* Selected extract:
Examples of projects include:

  • Worked with a national provider of ancillary services to divest or acquire interests in centers to comply with a settlement agreement with the OIG;
  • Worked with a national health law practice to review a significant number of physician compensation arrangements for fair market value and commercial reasonableness, each year turning a five year CIA and worked with the systems independent valuation firm to make sure valuation reports were comprehensive enough to meet the needs of the OIG monitor; and
  • Worked with a regional health system to monitor physician arrangements and their internal processes to manage the compliance of physician arrangements, filing annual reports and communications with the OIG monitor.

Commercial Reasonableness

Several exceptions and safe harbors under the Stark Law and the Federal Anti-Kickback Statute require that arrangements be “commercially reasonable.”  In recent years, an emphasis has been placed on the commercial reasonableness of physician arrangements. It is important to recognize that a transaction can fail the commercially reasonable test even if the remuneration is below or within the FMV range.

Pinnacle believes it is important to acknowledge this regulatory consideration has developed a process and deliverables to address these items from a third-party perspective. Pinnacle leverages an in-depth industry knowledge to assist in the analysis or incorporate a separate third-party analysis in our valuations, as requested.

View Pinnacle’s Commercial Reasonableness checklist.

Management Services

Traditional management services agreements (MSAs) have been established to serve a variety of functions, mostly to establish an agreement for a party to provide administrative/non-clinical services. Management services agreements are often entered into between Management Service Organizations (MSOs) and provider entities (e.g., physician practices, Ambulatory Surgery Centers, Hospitals/Health System Service Lines, Digital Health Platforms [should these be capitalized since not proper names or titles?]).

MSAs are intended to make the practice or service line more operationally efficient and afford providers the ability to focus a larger portion of their time on clinical duties and responsibilities. MSOs usually consolidate and coordinate certain non-clinical functions which are essential to the operation of practice or service line but lie outside the scope of a given clinician’s formal training.  By outsourcing management services to an external contract organization, clinicians/providers can optimize their time with patient care activities, more precisely, thereby benefitting patients.

* Entries shown:
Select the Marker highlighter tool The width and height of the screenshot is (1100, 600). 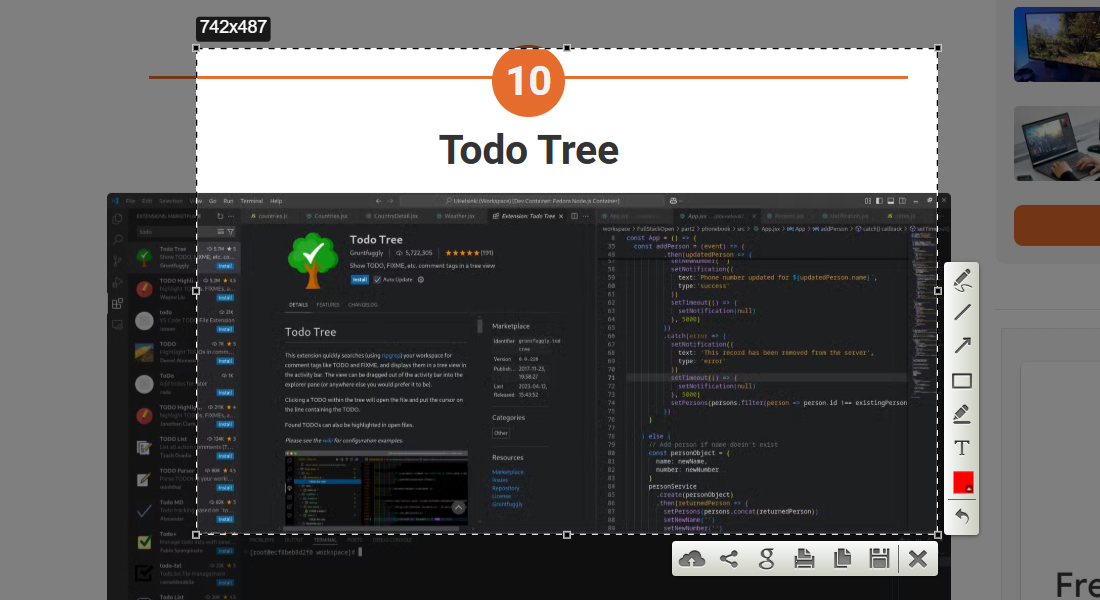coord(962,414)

==

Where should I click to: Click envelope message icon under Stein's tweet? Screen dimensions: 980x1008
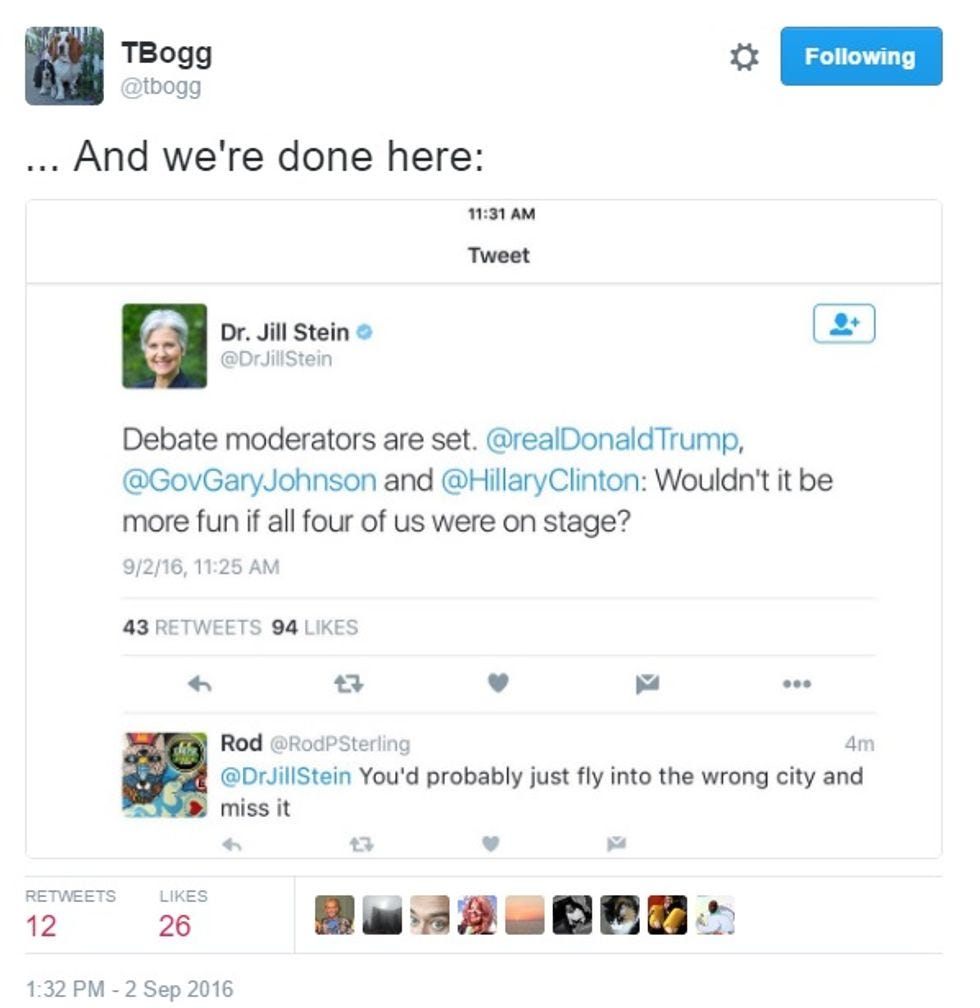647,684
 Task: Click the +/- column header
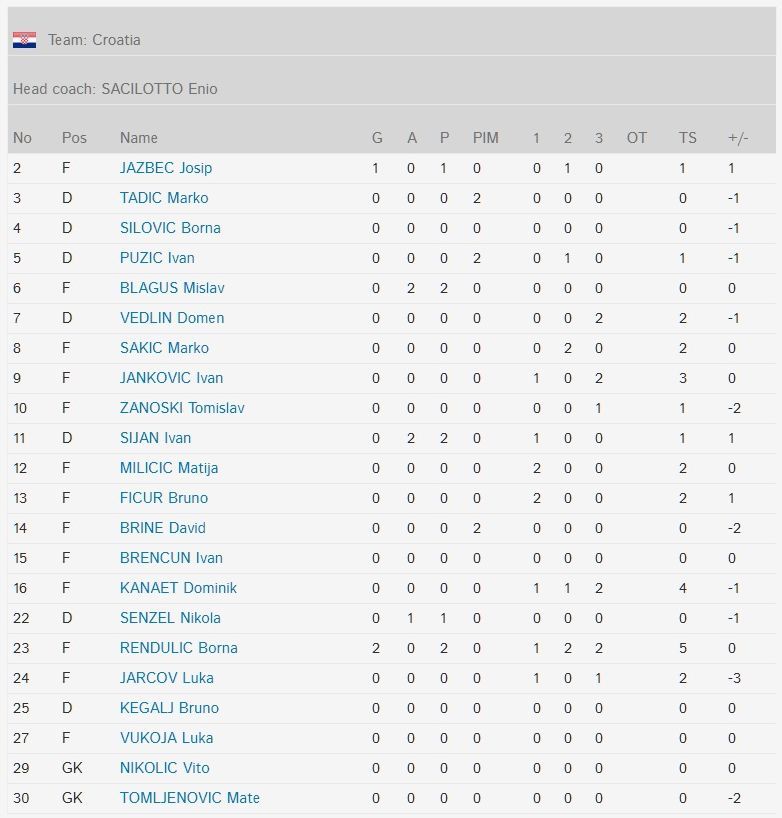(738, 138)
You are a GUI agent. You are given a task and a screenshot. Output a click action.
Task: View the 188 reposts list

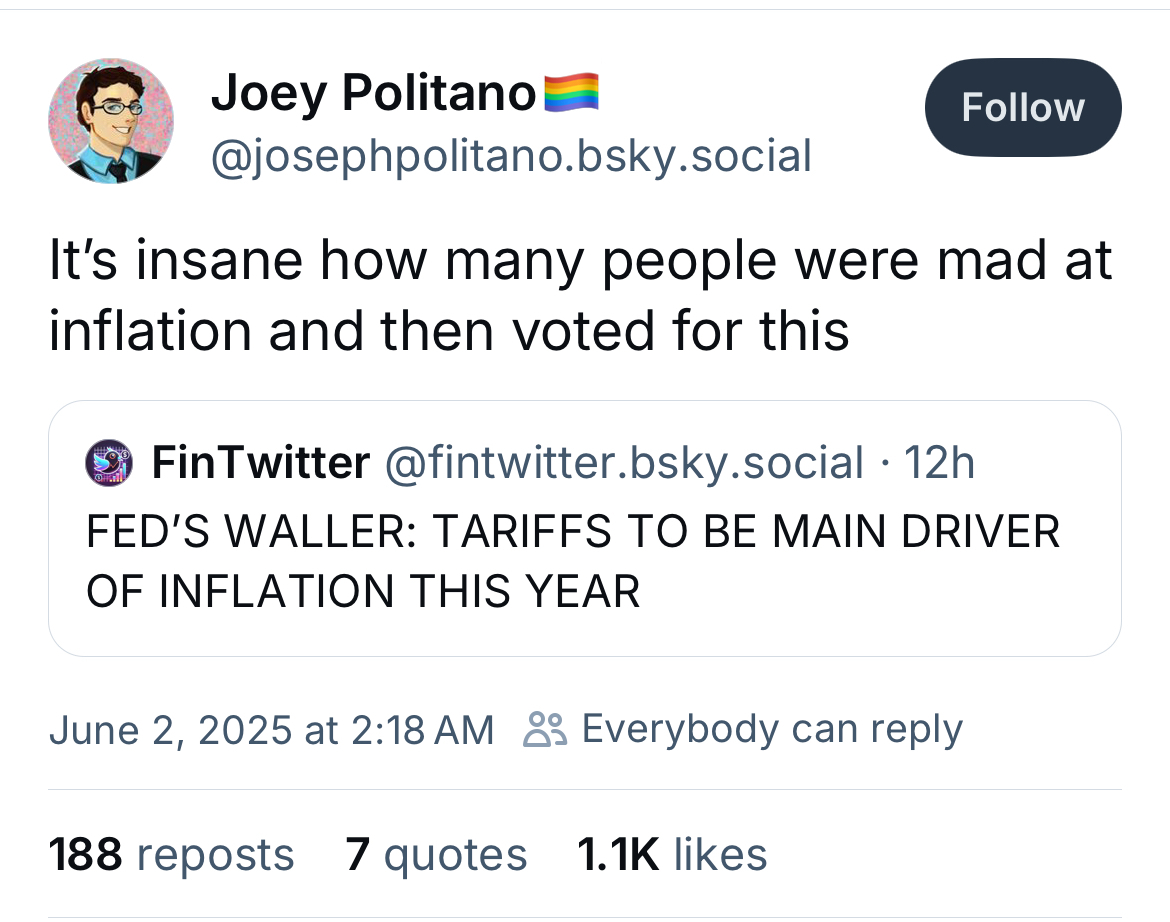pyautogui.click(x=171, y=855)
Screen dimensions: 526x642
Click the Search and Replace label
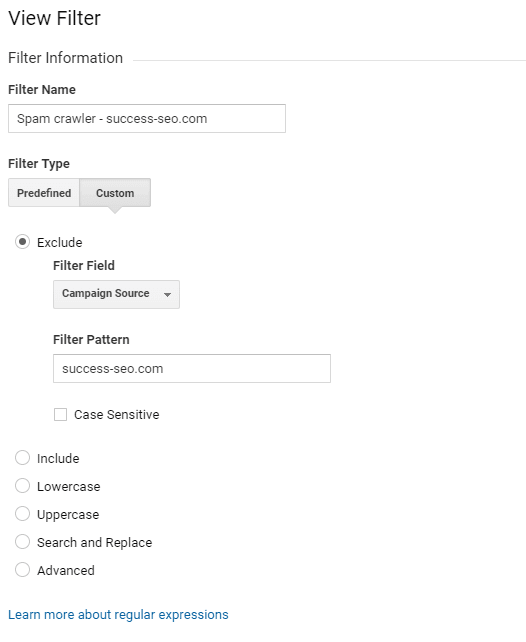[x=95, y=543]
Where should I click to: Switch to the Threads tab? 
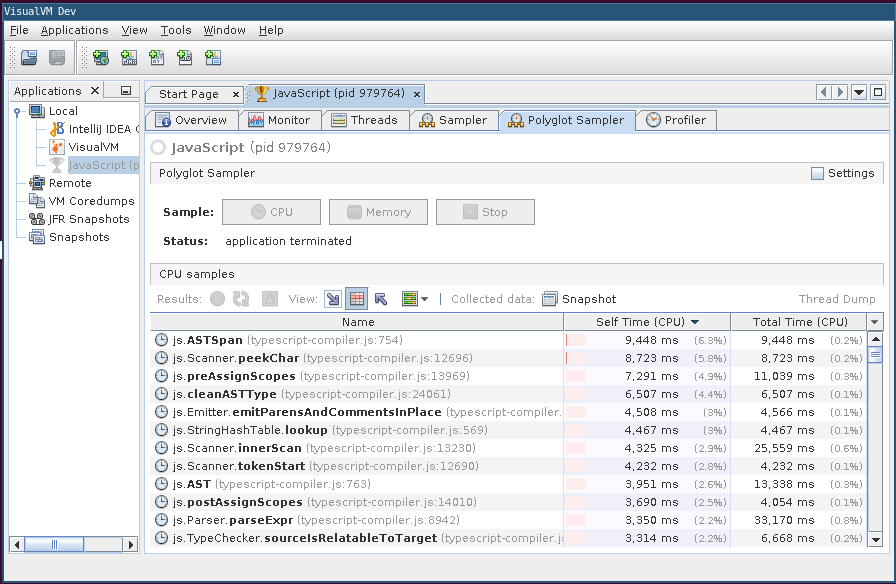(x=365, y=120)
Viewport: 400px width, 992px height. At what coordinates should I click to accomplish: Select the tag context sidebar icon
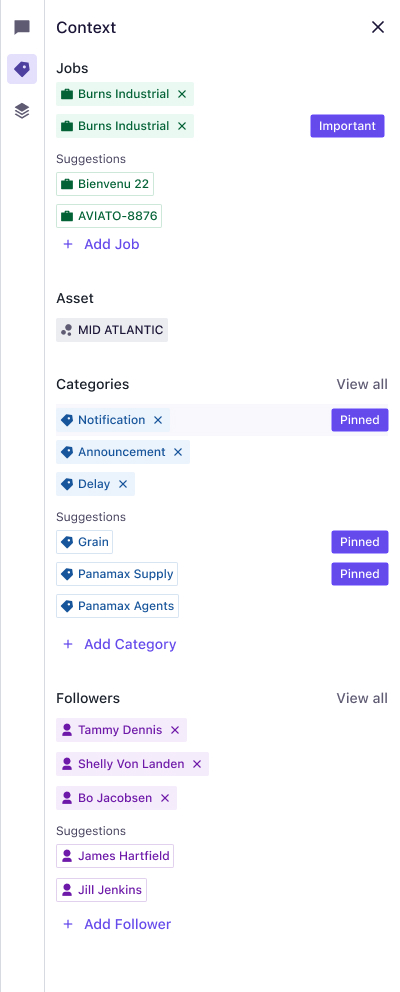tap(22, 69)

* Required action: Extend the text on healthcare compliance and valuation services, starting after its final sentence, which ends "thereby benefitting patients."

* Answer to the problem:
While each arrangement will be unique and specific facts and circumstances, common non-clinical duties and responsibilities include:

  • Personnel management (hiring, training and retaining);
  • Patient management and medical records;
  • Technology (clinical and business platforms);
  • Financial planning and accounting support;
  • Billing and collections services;
  • Payor contracting; and,
  • Marketing management.

Pinnacle has developed models to help assess the allocation of the duties and responsibilities as well as to value appropriate FMV payments for those services.

Clinical Co-Management, Clinically Integrated Networks & Other Value Based Arrangements

Co-management agreements are generally quality-oriented, pay-for-performance based arrangements in which physician groups contract with hospitals to manage a service line.  Co-management (or service line co-management) is one of several common integration models. Other models include gainsharing, equity/ownership, joint ventures, professional services arrangements, direct employment and other similar arrangements.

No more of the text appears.